Reaction is something to see. The President-elect’s supporters are giddy as kiddies on Christmas morning. Presents are open, wrapping paper is everywhere, and Santa delivered all the goodies on the list. Elsewhere, trauma is the drama. It’s criminal that left-leaning news organizations and pollsters misled so many Democrats and other Harris supporters for so long. Their mourning wouldn’t be so severe (out of politeness, I won’t link to any reactions but you can find them easily enough on TikTok).
The big takeaway that I haven’t seen discussed: The Democrat party is all about equity, diversity, and inclusion—instituted by government dictate. Trump’s victory represents real equity, diversity, and inclusion—all organically grown. A vast coalition of people—from many backgrounds, ethnicities, faiths, professions, and more—rallied for Trump. Mainstream media calls MAGA racist. It’s the opposite, based on the electoral demographics.
The Economist has critically reported about Trump during much of the election cycle, endorsed Harris, and predicted that she would win based on the magazine’s scenario modeling. But now the take is largely different. Story “Welcome to Trump’s world: His sweeping victory will shake up everything” leads off: “A stunning victory has crowned Donald Trump the most consequential American president since Franklin D. Roosevelt”. That’s quite a turnabout in editorial tone. Do you agree?

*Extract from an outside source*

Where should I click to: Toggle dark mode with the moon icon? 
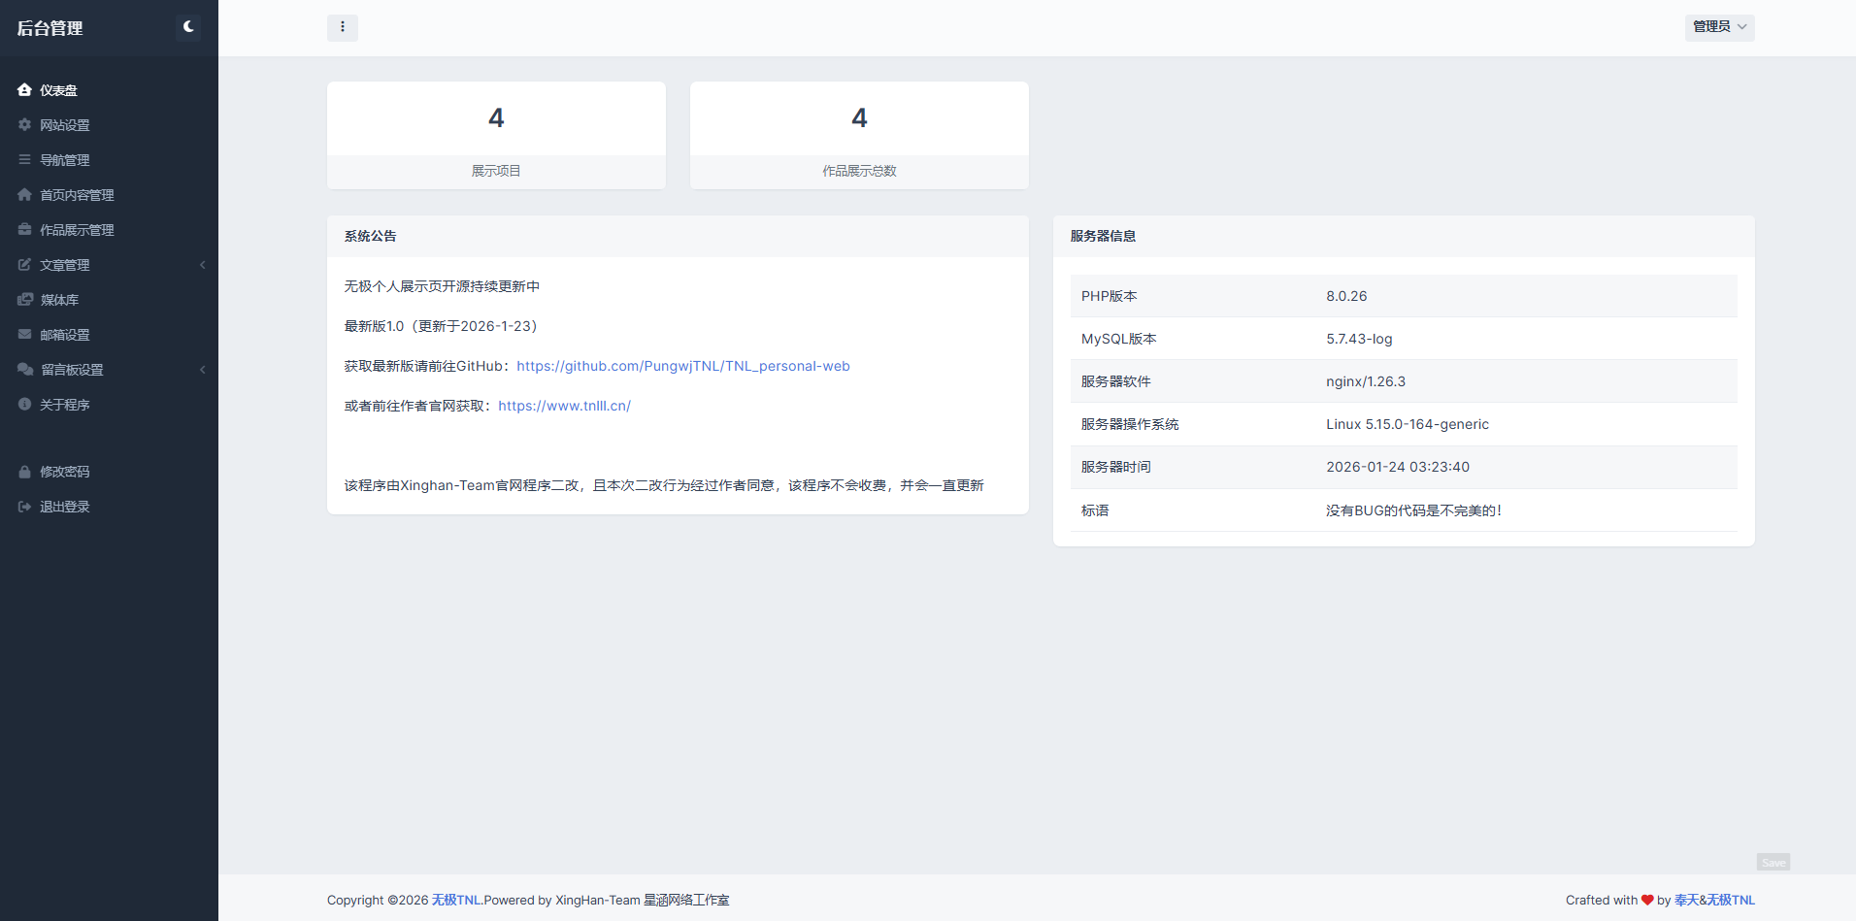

The question: Following a divisive campaign is peace possible—or is there trouble ahead? I don’t know, just like I can’t quite sort out the meaning of the flag in the Featured Image. Is it meant in protest to the election? Or perhaps call for peace and reconciliation? You tell me. I used Samsung Galaxy S24 Ultra, today, for the shot. Vitals: f/1.7, ISO 12, 1/800 sec, 23mm (film equivalent); 8:29 a.m. PST.
If I could cast one more vote, it would be for a peaceful transition to the new administration.